Kate è diventata la colonna della Royal Family
Una volta era tutto tiare, guanti, inchini. Oggi la futura regina accompagna i figli a scuola in pantaloni, si toglie la giacca, ride, sbaglia. «Durante il lockdown, quando ha mostrato i bambini con le mani sporche di tempera, il disordine, i capelli fatti in casa, gli inglesi hanno visto un essere umano. “Se lei è così, allora sono normale anch’io”, hanno pensato». Poi, anche per Kate come per Carlo, è arrivata la malattia. «Il cancro lo conoscono tutti» spiega Ciuni. «Magari non sanno com’è fatto Buckingham Palace, ma sanno cos’è quel dolore». La standing ovation che le hanno dedicato a Wimbledon l’ha consacrata come figura nazionale, «una cosa che non vedevamo dai tempi di Diana».

L’incognita Harry
Sulle prossime stagioni pesa ancora l’incognita Harry. «Harry è stato un problema» dice Augias. «L’intervista a Oprah Winfrey, con l’accusa che qualcuno nella famiglia avesse chiesto il colore della pelle del bambino, è stata un momento bruttissimo». Poi Spare e le sue rivelazioni: la rissa con William, l’uso di cocaina, l’avversione per Camilla. «Una violazione flagrante del principio fondativo dei Windsor: never complain, never explain, mai lamentarsi, mai spiegare».
Harry ha aperto il velo del mistero, concordano le autrici, e senza quel mistero la monarchia perde uno dei suoi dispositivi di protezione più efficaci.

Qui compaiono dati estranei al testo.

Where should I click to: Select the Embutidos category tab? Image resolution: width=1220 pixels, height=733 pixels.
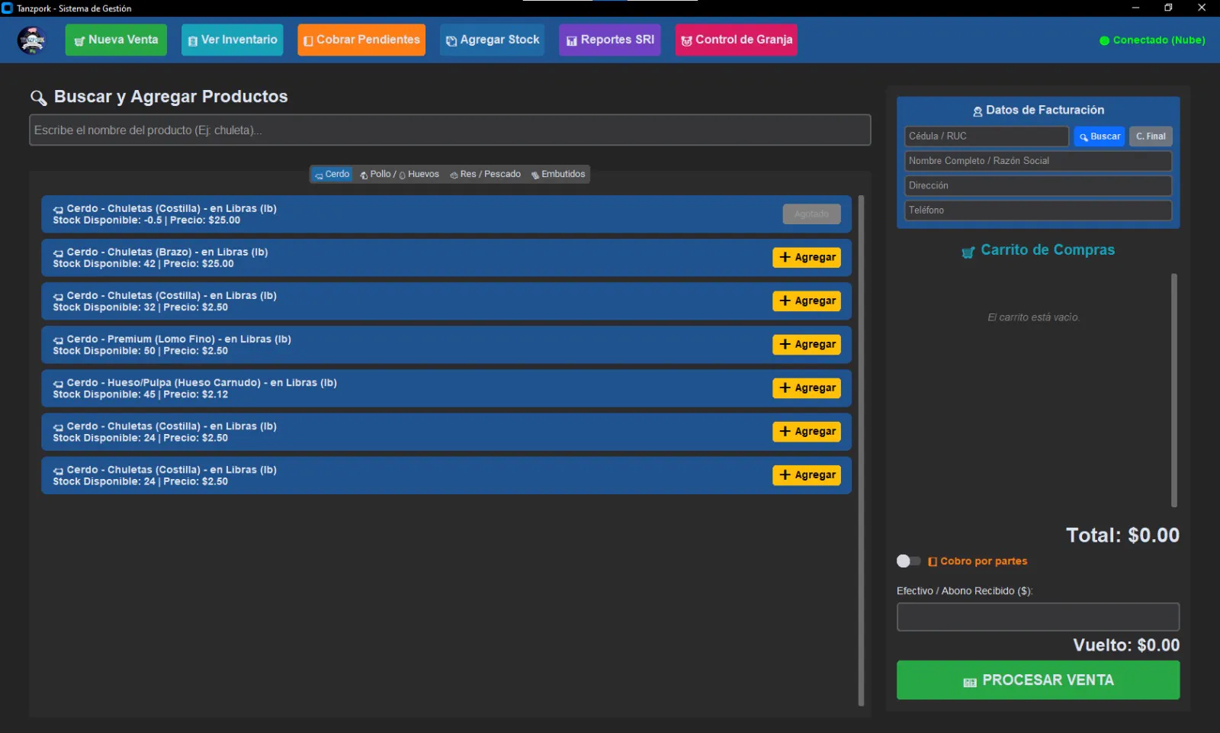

Per alcuni “spettatori” è l’inizio della fine, ma Roddolo non è d’accordo: «La riconciliazione arriverà. Sono fratelli. Sono Windsor. La sopravvivenza è il loro istinto più antico». Come tutte le soap, anche questa non finirà finché ci sarà qualcuno disposto a guardarla. Il lieto fine non è scritto, non lo è mai stato. Ma una cosa è certa: la serie più longeva del mondo non è affatto pronta ai titoli di coda.